Murder Mystery of Ashkelon
Roman Infanticide
The Ancient City of Ashkelon
On the shores of Israel's Mediterranean coast lay Ashkelon, a seaport
since 3,500BC. It became one of the most important cities of the ancient
world. The Romans conquered Ashkelon in 37BC and stayed for four
centuries. The city was finally destroyed during the crusades.
Archaeologists from Harvard University have spent the last 15 years
unearthing the secrets of Ashkelon's past. Archaeologist Ross Voss was
probing in one of the city's sewers when he discovered a large number of
small bones. These were, at first, thought to be chicken bones, but on
closer inspection they were shown to be baby's bones.
What he had uncovered were the remains of more than a hundred babies.

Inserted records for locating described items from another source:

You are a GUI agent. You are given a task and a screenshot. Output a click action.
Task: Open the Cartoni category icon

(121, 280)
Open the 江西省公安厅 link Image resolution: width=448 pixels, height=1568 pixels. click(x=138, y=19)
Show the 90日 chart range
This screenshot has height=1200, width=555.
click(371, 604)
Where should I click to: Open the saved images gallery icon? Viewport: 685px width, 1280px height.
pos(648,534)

This is the biggest single find of infant remains.. They also found
coins and pottery fragments which helped them date the find to around
3BC.
Why were so many babies in, effectively, one mass grave? Had there
been an epidemic that forced the townspeople to dispose of the bodies as
quickly as possible?
Baby Bones
Voss took the remains to Professor Patricia Smith, a forensic
anthropologist at the Hebrew University in Jerusalem to try and identify
the cause of death. It was revealed that there had been no disease or
illness, the babies had been perfectly healthy at the time of death. By
using the latest forensic method of examining a highly magnified
cross-section of a tooth bud, she determined that none of the infants
lived for more than a week.
This is the best forensic evidence ever found for the ancient
practice of infanticide. In the Roman world the killing of an unwanted
child was not a crime, it was a form of birth-control. New born babies
who were ill or unwanted were simply abandoned.

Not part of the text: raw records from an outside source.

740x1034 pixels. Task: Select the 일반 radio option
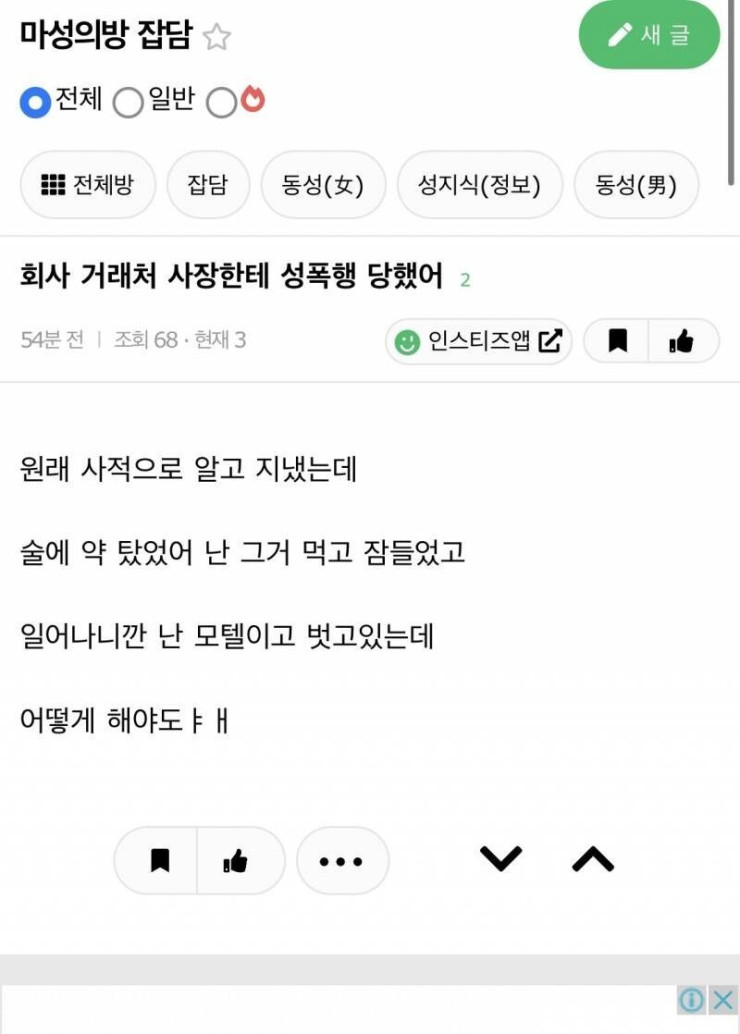click(128, 103)
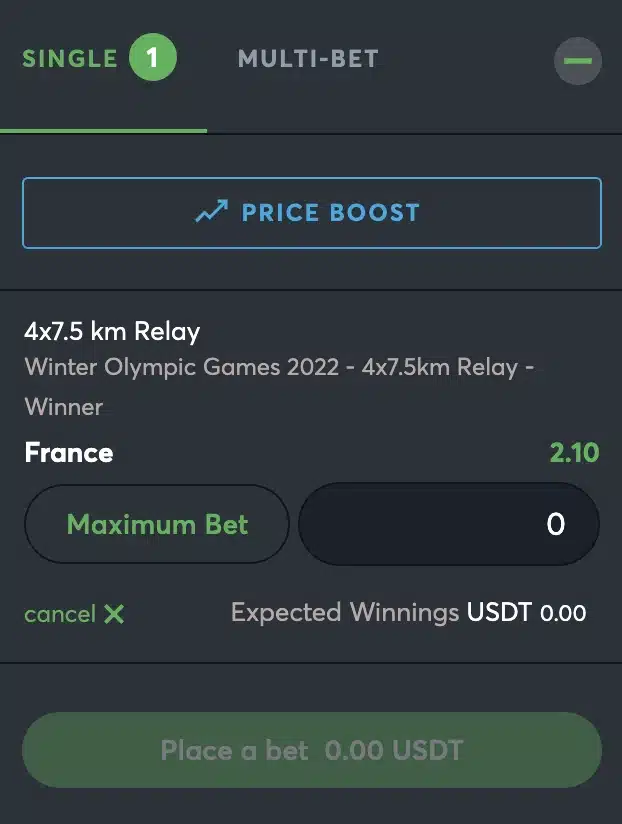The height and width of the screenshot is (824, 622).
Task: Focus the bet amount input field
Action: (x=449, y=524)
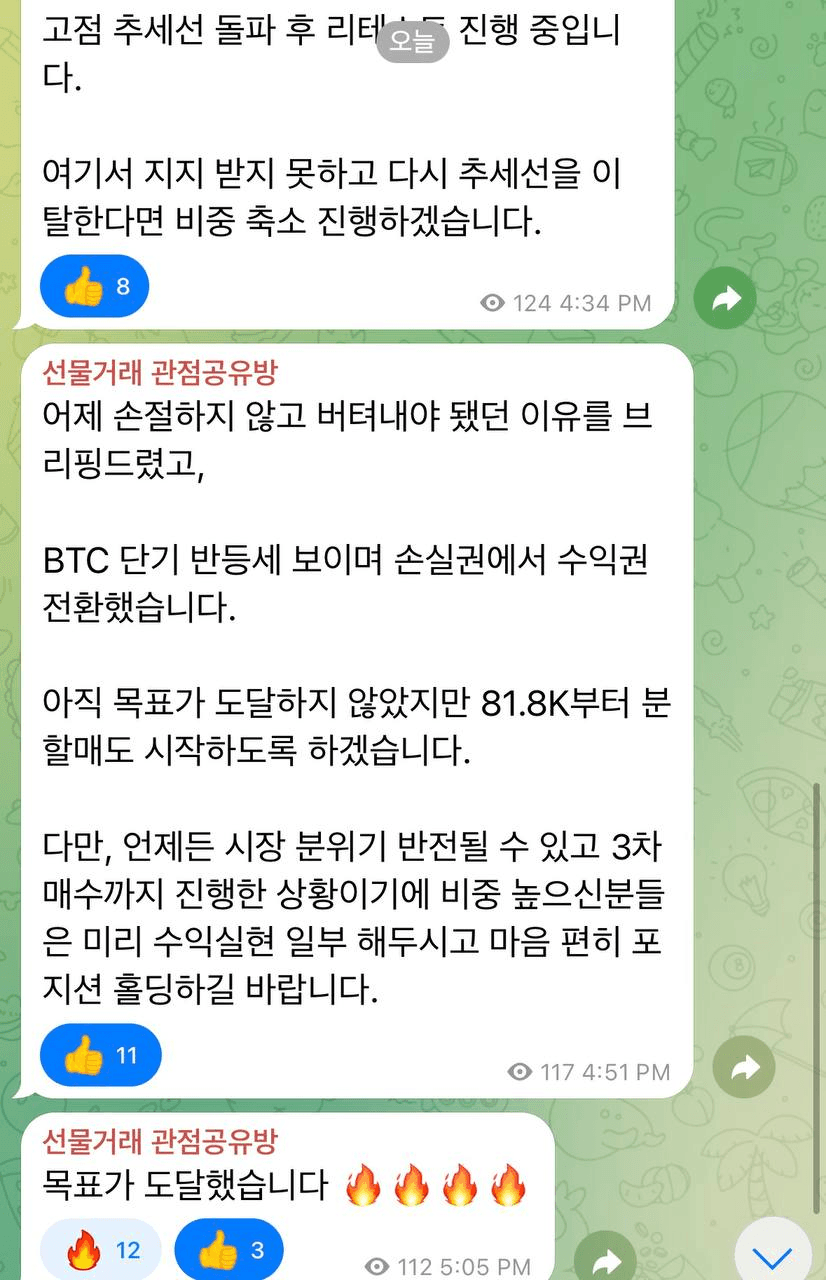Jump to the latest messages with down arrow

coord(772,1256)
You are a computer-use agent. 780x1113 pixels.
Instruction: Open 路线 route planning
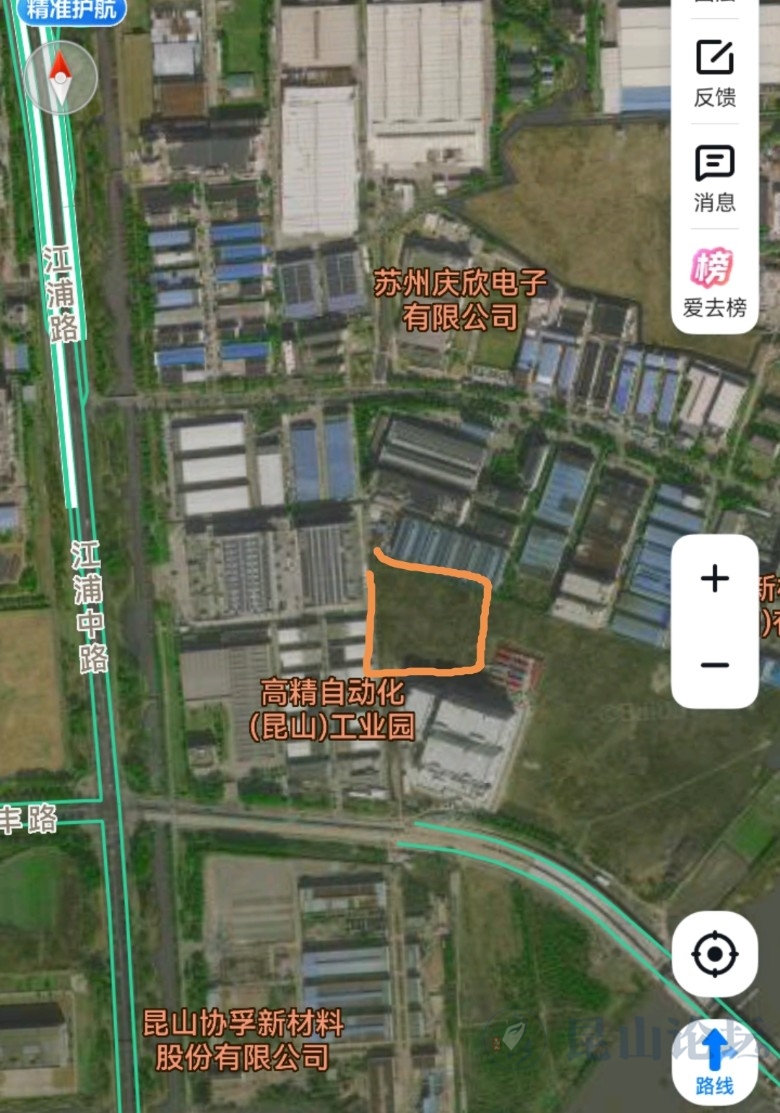pos(714,1062)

The Romans believed that new-borns were not yet fully human. This
protected them from grief when infants died. It also made it possible
for them to abandon those babies they did not want. The practice was
known as exposure. Rather than killing the baby directly, the mother
would place the child where it might be picked up and cared for by
someone else.
But, the Ashkelon case was different. These babies were not exposed,
it was not in the lap of the gods to decide whether or not these babies
were rescued. It has been assumed that the usual victims of infanticide
were girls. Ashkelon could provide vital clues to support this
assumption.
Ancient DNA research has revolutionised archaeology. The secrets of
the long-dead can now be investigated scientifically. Dr. Marina Faerman
tested the infant bones to see if firstly, they would provide useable
DNA, and secondly what the baby's gender was.

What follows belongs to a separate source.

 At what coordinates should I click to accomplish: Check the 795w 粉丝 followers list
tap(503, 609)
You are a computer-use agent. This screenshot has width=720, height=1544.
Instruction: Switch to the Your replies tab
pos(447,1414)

Of 43 remains tested only 19 yielded DNA. Of the 19, 14 turned out to
be boys. So the assumption that girls were the usual victims did not fit
this case.
How Ashkelon might have looked
The sewer in which the bones had been found was below a bath-house,
so the archaeologists turn their attention here. This they determined to
be a small private bath-house and they uncover a notable inscription:
"Enter and Enjoy" written in Greek. This, along with pottery
fragments showing erotic designs suggest that the bath-house may also
have been a brothel. This may account for the presence of baby boys in
the sewer below.
The courtesans or prostitutes would become pregnant regularly and
carry the babies to term as abortion would be too dangerous. Boys would
be discarded while girls would be raised to form the next generation of
prostitutes.
The archaeologists would need to find more evidence to support the
bath-house brothel theory but after many attempts they could not. The
dead babies will need to remain a theory.